Easterbrook admits he "skirted" or "reworded" certain passages while reading the series aloud to his children.
§ January August 2001
Claude Lalumière reviews Robert Charles Wilson's The Chronoliths (Tor).
Considering the big idea at the heart of The Chronoliths, it's surprising how low-key Robert Charles Wilson's novel actually is.
In fact, Wilson shows sober restraint throughout this carefully told novel. No matter how intense or frenetic the action or events get, Wilson lets the novel itself unfold at its own pace and carefully avoids confusing the novel with its plot.
§ King & Straub
Reviews of Black House in the UK...
Danielewski dragged horror into the twenty-first century where he gave it a hose down. King and Straub are content to leave it where it has always been - behind a velvet curtain 'simultaneously sinister and banal', and to speak of it in a strange narrative voice that is gossipy, intimate and gleeful. They are skilful, deliciously silly showmen who teeter close to vaudeville and whose talents highlight both horror's inherent childishness and its boundless thrills.
Now, with both their careers somewhat stalled, the writers have collaborated again. The result of their second partnership should, more honestly, have been entitled Talisman II: The Final Reckoning. ...

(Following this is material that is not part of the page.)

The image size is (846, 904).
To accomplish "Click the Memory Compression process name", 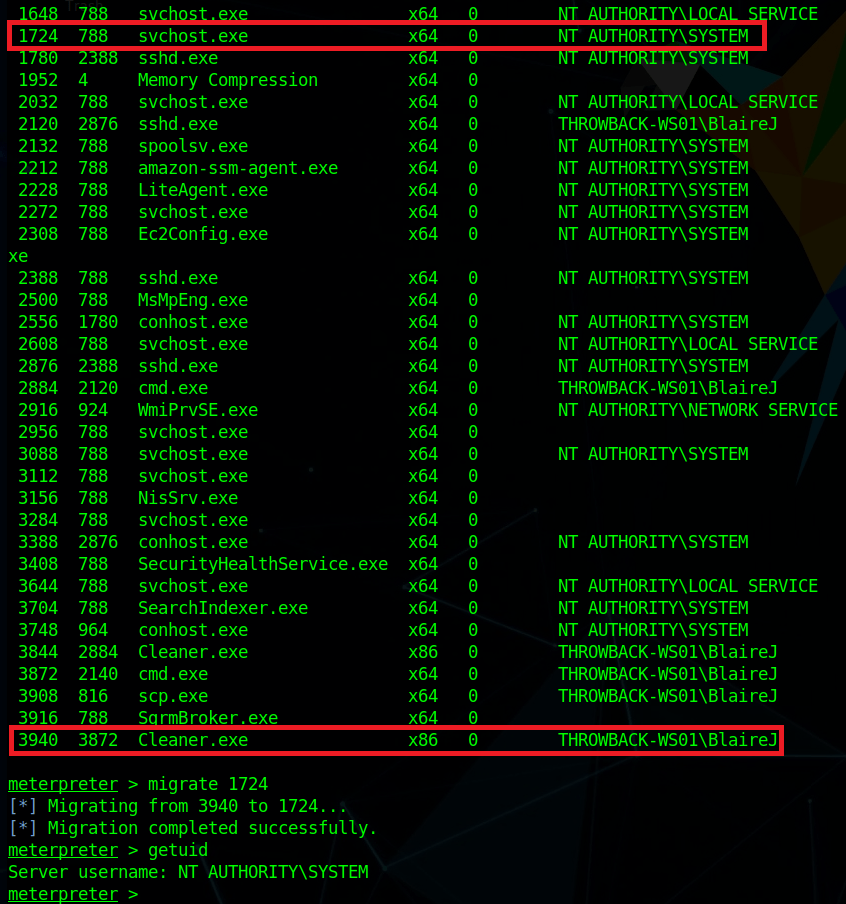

One of the problems with Straub/King collaborations is that they balloon up under the pressure of two big literary egos. The first Talisman threatened, at one point, to be 5,000 pages long. This sequel, at 625 pages, could well have lost 300 of them. There are too many characters and the narrative often seems to lose its way. King's devotees will love Black House. Those of us less steeped in his complete works should wait (it won't be more than nine months) for the next blockbuster. Straub, I think, would be best advised to go his own way.

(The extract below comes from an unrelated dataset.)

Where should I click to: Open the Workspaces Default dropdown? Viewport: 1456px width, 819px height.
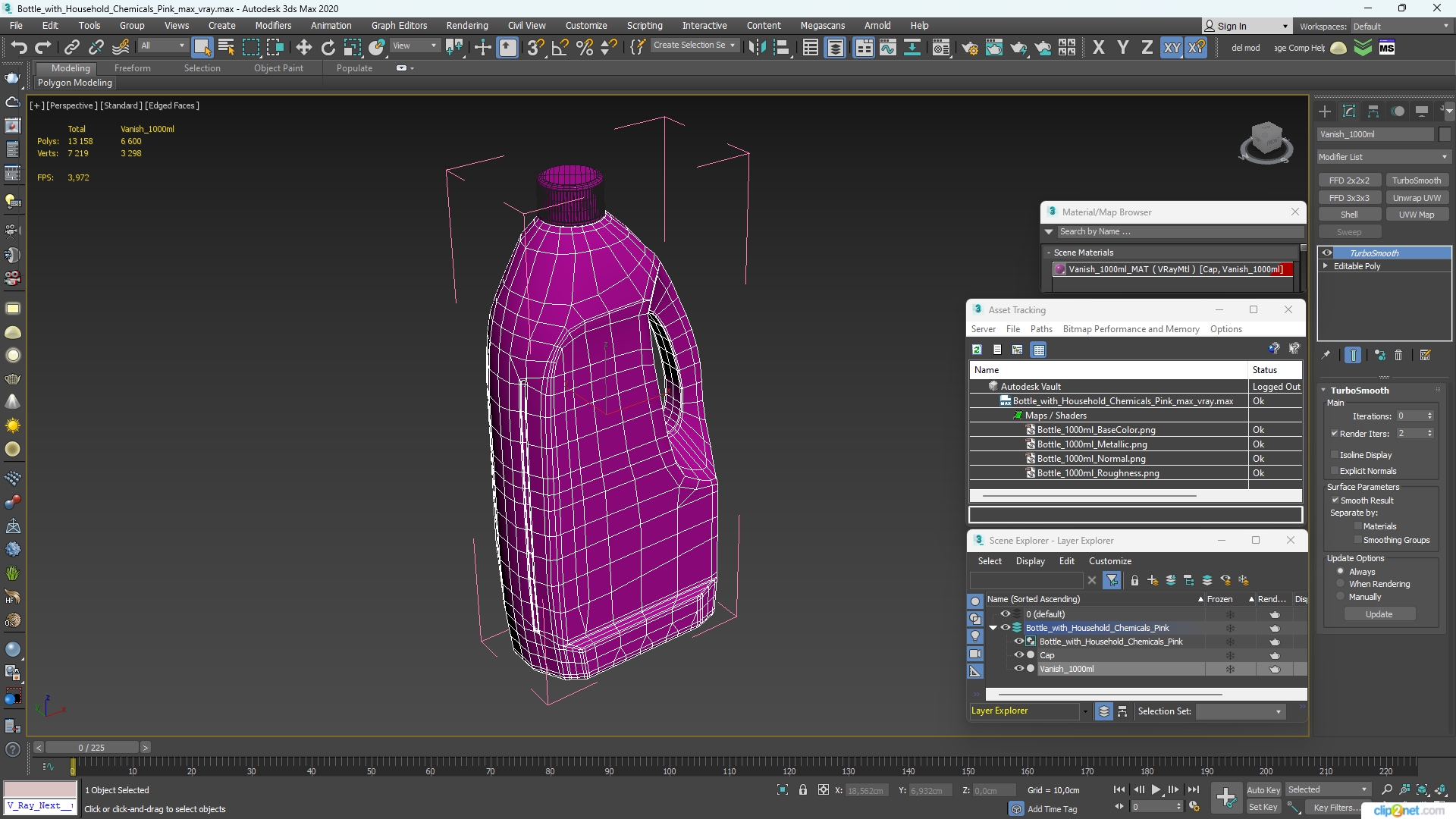(x=1400, y=26)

§ The Independent 28 September 2001
Nicholas Tucker takes a dim view of Sean Smith's J.K. Rowling: A Biography (Michael O'Mara Books):
"This is a book crying out not to be written."
§ The Guardian September 29, 2001
Maya Jaggi reviews
Eva Hoffman's The Secret: A Fable for Our Time (Secker & Warburg), about cloning. From the description, the book sounds like a mainstream writer's reinvention of hoary sci-fi cliches:
Iris Surrey is a teenager whose "ordinary childhood" in a small college town in the US midwest masks a secret. While she and her mother, Elizabeth, seem almost telepathically close, they unnerve and repel their neighbours. The "weirdness" that makes others recoil is heightened as the daughter grows into a mirror image of her mother. At 17, Iris discovers what Elizabeth had meant to withhold until her 18th birthday: that she is her mother's clone, manufactured in a laboratory in Manhattan as a "replica ... a Xerox... a microchip off the old motherboard".